And I did exactly that. It is NOT worth it. Not because I want to lose another five pounds. For once, it is NOT about losing weight. It's about staying sane. For the first time in weeks, I was happy today. ALL DAY LONG. I have the same stress, the same pressure, the same issues in my life. But today, they didn't seem too overwhelming. Today, watching my daughter's Thanksgiving show and hearing her say that the one she was thankful for was her mom and dad loving her, my eyes welled up with tears and my heart felt as though it would burst with gratitude and love for her. When I received an e-mail and then a phone call about potential work for next year, I chose to see it as a sign from God that 2009 will be a year as full of abundance as this one was, if not more.
I want to hold on to that hopefulness, I want to build upon it and strengthen my spirituality through abstinence. Thanksgiving is coming and yes, I'm fantasizing about the food.

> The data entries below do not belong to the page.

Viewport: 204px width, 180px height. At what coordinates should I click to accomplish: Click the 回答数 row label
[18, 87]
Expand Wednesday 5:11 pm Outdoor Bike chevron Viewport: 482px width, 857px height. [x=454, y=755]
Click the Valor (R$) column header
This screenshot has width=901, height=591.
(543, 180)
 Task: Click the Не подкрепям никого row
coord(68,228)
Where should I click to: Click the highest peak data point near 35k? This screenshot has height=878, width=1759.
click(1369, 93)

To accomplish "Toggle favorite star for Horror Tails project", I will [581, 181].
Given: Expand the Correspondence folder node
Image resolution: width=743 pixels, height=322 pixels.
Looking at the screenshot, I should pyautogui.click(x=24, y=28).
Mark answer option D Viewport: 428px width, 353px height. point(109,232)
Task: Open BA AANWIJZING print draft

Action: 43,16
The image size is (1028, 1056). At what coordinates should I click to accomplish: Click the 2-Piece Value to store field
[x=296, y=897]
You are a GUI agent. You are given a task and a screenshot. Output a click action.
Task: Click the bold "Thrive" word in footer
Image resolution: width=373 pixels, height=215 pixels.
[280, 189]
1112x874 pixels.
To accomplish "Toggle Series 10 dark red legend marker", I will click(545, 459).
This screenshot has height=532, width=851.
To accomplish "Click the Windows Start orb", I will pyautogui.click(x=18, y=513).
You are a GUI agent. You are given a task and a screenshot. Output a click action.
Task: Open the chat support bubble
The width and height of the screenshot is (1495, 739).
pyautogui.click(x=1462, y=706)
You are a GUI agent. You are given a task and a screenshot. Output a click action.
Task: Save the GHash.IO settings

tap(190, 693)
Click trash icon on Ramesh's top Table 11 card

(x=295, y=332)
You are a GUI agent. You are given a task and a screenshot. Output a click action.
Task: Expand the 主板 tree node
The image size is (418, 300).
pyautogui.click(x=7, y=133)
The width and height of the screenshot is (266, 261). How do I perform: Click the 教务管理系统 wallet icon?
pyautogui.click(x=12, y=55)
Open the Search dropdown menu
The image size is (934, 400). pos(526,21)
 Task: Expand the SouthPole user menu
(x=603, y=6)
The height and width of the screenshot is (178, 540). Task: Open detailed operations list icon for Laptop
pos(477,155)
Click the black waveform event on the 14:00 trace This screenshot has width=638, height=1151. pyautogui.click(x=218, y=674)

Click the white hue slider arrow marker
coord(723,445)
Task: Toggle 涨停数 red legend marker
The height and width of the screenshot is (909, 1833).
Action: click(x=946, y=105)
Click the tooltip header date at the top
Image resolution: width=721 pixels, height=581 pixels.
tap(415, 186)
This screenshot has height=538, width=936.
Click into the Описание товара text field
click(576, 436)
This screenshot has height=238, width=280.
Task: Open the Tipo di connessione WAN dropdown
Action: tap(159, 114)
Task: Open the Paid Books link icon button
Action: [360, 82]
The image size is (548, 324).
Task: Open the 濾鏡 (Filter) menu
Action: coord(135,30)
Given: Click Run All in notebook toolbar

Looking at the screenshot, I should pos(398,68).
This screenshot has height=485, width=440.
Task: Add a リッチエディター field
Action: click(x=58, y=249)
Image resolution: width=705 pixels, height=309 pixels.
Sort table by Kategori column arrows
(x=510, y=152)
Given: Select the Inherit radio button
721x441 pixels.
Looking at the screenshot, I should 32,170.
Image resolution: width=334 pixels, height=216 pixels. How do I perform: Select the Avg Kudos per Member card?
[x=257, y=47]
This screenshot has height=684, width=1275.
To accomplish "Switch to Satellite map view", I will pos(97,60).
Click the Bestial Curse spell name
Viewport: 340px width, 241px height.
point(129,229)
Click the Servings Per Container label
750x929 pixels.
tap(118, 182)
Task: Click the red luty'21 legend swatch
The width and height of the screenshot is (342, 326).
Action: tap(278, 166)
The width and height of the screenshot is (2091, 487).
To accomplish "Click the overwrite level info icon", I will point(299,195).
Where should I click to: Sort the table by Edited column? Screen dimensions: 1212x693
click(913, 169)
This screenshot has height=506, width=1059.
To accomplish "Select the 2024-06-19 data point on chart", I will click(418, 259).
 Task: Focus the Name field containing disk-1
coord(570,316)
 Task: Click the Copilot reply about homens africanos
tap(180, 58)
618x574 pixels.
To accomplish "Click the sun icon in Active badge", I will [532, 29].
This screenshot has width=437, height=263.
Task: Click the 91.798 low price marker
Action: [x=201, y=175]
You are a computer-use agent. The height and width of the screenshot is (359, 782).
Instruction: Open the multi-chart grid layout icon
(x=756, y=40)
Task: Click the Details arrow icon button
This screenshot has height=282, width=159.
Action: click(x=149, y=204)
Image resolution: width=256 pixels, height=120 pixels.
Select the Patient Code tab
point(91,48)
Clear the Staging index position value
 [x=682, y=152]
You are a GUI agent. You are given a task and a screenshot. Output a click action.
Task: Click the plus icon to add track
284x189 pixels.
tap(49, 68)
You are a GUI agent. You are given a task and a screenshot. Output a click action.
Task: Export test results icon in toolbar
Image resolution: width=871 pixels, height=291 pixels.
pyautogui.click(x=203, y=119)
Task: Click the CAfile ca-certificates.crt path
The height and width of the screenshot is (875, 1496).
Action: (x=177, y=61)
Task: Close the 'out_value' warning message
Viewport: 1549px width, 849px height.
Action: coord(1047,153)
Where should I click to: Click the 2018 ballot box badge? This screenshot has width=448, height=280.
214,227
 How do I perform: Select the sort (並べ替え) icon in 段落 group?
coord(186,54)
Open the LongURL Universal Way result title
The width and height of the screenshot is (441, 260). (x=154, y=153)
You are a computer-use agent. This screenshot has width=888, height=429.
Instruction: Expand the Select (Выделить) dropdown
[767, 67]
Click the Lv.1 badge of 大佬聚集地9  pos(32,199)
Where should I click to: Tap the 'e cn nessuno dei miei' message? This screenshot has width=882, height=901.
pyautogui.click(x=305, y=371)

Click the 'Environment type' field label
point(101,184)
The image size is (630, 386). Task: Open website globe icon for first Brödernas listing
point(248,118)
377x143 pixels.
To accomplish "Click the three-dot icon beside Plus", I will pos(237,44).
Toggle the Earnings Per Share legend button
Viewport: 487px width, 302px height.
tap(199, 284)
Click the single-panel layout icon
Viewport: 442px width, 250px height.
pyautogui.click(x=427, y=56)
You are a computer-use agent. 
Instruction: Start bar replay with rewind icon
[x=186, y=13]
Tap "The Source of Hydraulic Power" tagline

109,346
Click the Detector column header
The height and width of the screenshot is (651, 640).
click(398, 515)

I'm thinking about going out to a restaurant - not sure which is safer. Ordering a Whole Foods dinner (knowing we may be left with tons of leftovers) or taking everyone out to a Thanksgiving dinner. I am so grateful to be abstinent tonight. I want Thanksgiving to be about something else than food.
I want to hold on to that hopefulness, I want to build upon it and strengthen my spirituality through abstinence.
Didn't I just say that? Let's close with that, because THAT'S where I want to be. THAT'S my truth tonight.